Tuesday, November 13, 2007

Myths, folklore & symbolism
omphalos: (Greek, literally "navel") In many parts of the ancient world, a familiar symbol for the birthplace of the cosmos or the site of Creation. The most famous omphalos was in the temple of Apollo in Delphi and is now displayed in the museum of that city: a rock carved in the form of a beehive with the suggestion of a net covering it, it symbolized the ideal midpoint of the cosmos, the point at which the subterranean, terrestrial, and celestial worlds all met. For this reason, it was also believed to inspire oracles A similar ompholos stone (umbilicus urbis Romae) stood in the Forum. Similar shrines were to be found in Gordium (the Phrygian capital) and in Baghdad. A rock in the Holy of Holies of the Jerusalem temple (located in the space underneath the altar for burnt offerings) was likewise thought of as the site of the Creation and the ideal midpoint of the world - and also as sealing in the subterranean waters of the "Tehom," which, according to Talmudic tradition, came gushing forth whenever the omphalos was removed...

Polaris, the pole star, around which the other fixed stars appear to rotate, was frequently referred to as the "navel of the heavens." Its terrestrial counterpart was often a sacred mountain (e.g., Mount Meru in India).

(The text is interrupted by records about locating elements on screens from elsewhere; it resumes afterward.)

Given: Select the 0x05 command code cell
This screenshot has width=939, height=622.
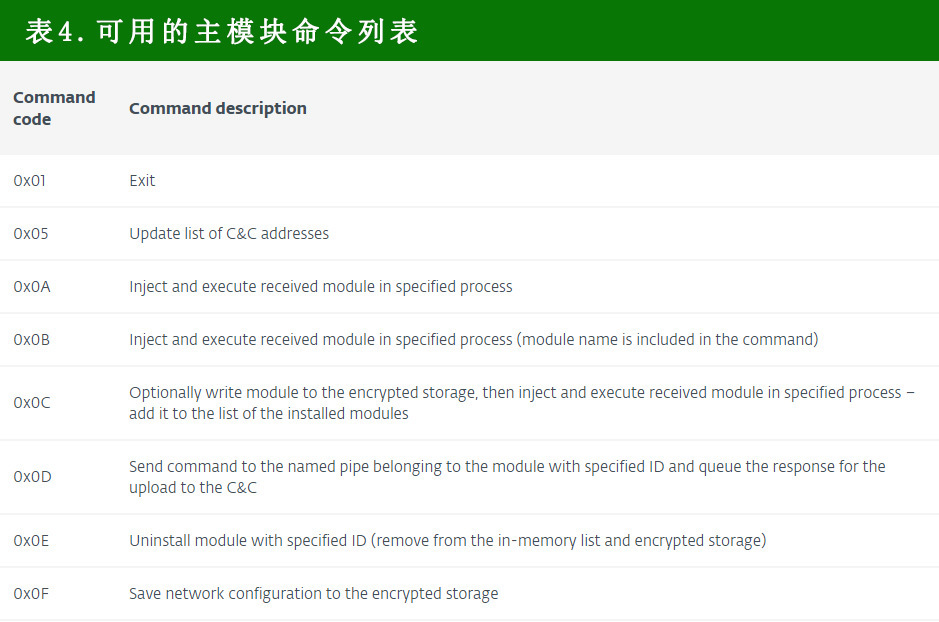Looking at the screenshot, I should click(x=31, y=234).
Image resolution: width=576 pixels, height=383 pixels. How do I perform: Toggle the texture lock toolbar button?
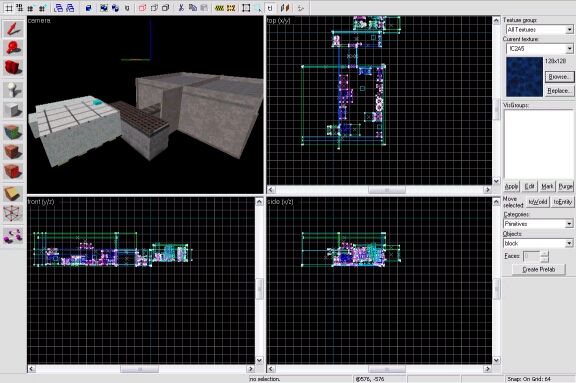tap(270, 8)
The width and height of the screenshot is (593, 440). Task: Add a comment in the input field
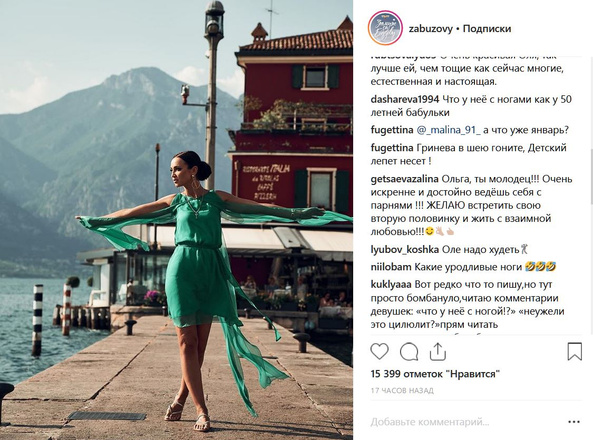coord(465,422)
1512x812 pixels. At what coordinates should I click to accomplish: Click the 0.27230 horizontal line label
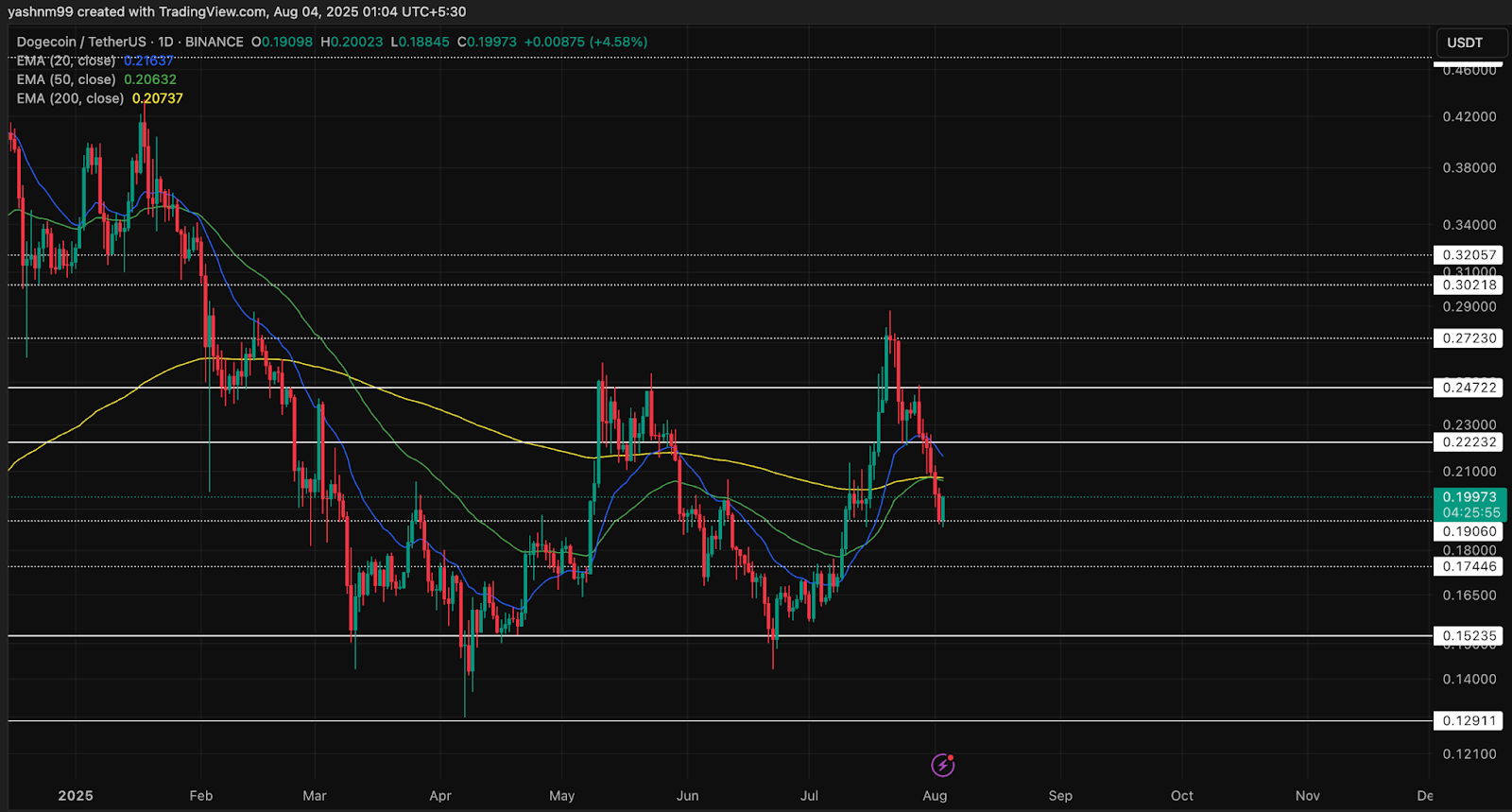[1469, 338]
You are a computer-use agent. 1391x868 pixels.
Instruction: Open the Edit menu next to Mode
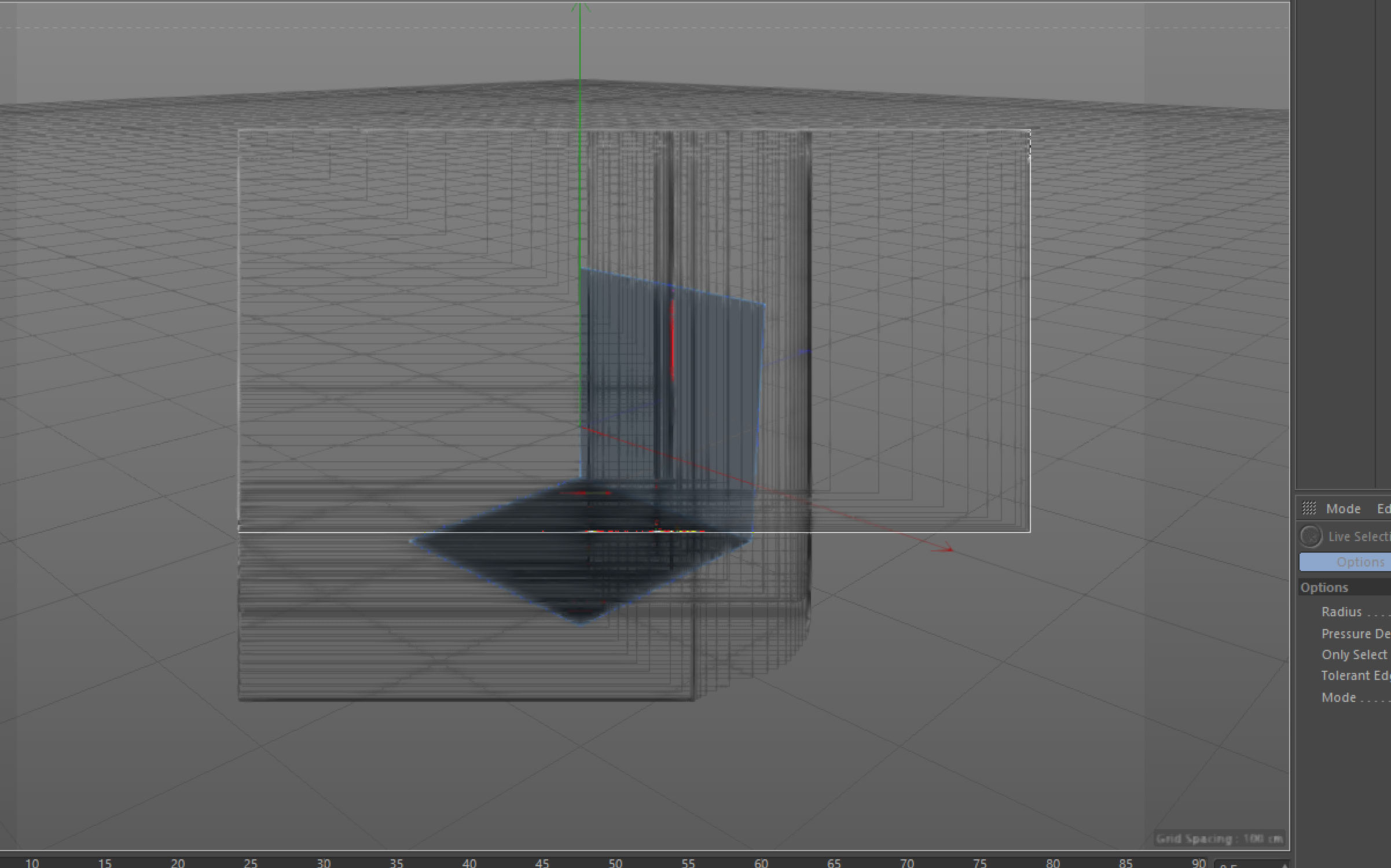click(1383, 509)
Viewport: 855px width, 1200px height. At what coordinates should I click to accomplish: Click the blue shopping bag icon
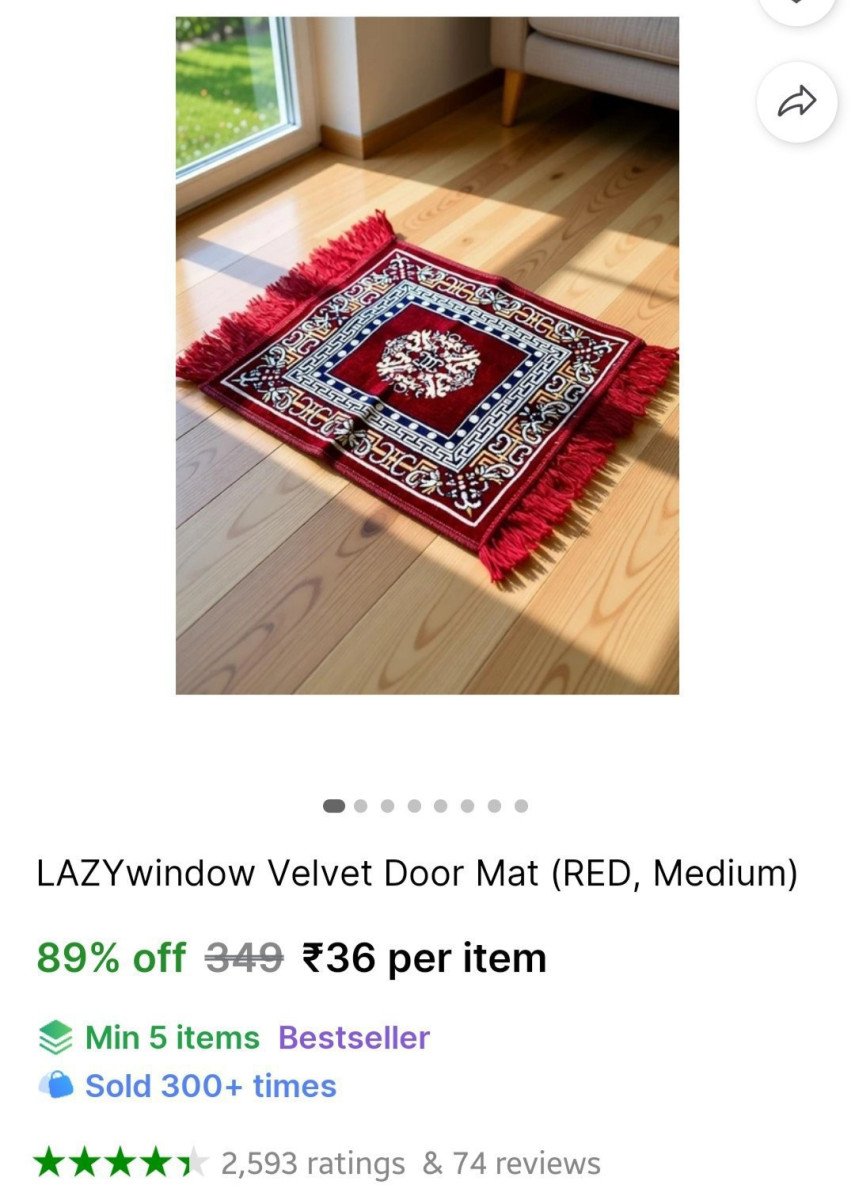[x=55, y=1085]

In general, the omphalos, as a stone sealing off the conduit between realms, combines elements of stone worship, shamanism, and the worship of "mother earth." THe Delphi omphalos is said to have been sacred first to the earth goddess Gaea and only later to Apollo. A similar stone is said to have been in the Hall of the Mysteries at Eleusis. (Biedermann)

1 comment:

  1. Very interesting. I was going to add a joke referencing "My Big Fat Greek Wedding" and how all words stem from a Greek root, but I chickened out.